Due dei temi su cui l’associazione Transizione Ecologica Solidale (TES) ha lavorato alacremente sin dalla sua fondazione sono stati e continuano ad essere proprio quelli del consumo di suolo e della rigenerazione urbana, da noi affrontati tramite la collaborazione ad un disegno di legge nazionale che centrasse il duplice obiettivo di fermare il consumo di nuovo territorio e incentivare la rigenerazione di quello già urbanizzato. Al DDL abbiamo parallelamente affiancato un lavoro sul territorio, che si è svolto in diverse tappe con il progetto ZEROISMORE, per entrare nel merito della questione raccogliendo le varie istanze a livello regionale, discutere gli approcci, le strategie e allineare le visioni. Il bagaglio prezioso di informazioni e risultati emersi da queste giornate di studio e confronto è pronto a informare il dibattito e l’azione legislativa e politica, perché questo sin da subito è stato l’obiettivo dell’operazione: coadiuvare il cambio di approccio alla gestione e al governo del territorio improntandolo alla sostenibilità e alla gestione consapevole delle risorse non rinnovabili ed essenziali per la vita, quale appunto è il suolo.

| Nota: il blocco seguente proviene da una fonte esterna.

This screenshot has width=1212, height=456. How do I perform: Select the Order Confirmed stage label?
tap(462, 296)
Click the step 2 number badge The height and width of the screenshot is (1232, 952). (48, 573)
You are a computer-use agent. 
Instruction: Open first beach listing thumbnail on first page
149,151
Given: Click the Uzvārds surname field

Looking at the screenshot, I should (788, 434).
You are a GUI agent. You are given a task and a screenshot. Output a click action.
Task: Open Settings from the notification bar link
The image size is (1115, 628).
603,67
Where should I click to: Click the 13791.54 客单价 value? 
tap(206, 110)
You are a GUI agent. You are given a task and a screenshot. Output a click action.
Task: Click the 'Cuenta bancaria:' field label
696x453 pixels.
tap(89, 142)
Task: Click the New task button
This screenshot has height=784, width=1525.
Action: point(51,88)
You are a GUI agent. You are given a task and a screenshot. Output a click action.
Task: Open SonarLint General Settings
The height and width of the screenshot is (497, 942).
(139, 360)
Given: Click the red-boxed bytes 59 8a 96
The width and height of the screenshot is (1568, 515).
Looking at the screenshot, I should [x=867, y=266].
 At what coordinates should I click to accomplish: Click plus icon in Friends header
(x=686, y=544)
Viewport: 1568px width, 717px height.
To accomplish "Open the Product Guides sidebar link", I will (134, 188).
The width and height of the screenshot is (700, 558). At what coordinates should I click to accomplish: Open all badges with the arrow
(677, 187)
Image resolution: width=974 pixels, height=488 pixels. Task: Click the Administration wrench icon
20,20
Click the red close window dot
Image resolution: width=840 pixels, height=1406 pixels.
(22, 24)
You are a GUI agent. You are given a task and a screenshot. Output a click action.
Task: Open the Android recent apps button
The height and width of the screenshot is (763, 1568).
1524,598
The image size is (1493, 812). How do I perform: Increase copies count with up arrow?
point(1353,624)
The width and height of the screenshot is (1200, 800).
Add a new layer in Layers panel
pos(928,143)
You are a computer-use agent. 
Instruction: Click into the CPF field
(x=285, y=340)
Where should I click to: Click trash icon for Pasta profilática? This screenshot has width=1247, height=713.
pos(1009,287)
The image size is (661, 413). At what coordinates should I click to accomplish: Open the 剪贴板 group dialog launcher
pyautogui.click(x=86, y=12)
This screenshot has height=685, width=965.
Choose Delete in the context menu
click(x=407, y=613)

E’ in corso in Parlamento l’esame di alcuni provvedimenti, in particolare quello di cui è primo firmatario il senatore Andrea Ferrazzi, che riguardano proprio questi obiettivi. Un dibattito e un confronto che non può essere confinato agli addetti ai lavori.
La rigenerazione della città dovrebbe diventare l’anello fondamentale per la sostenibilità in generale oltre che un collettore di risorse del NGEU. Ma non consumare più territorio, che è alla base di una politica per la città, non mi pare un’indicazione acquisita da tutti gli amministratori.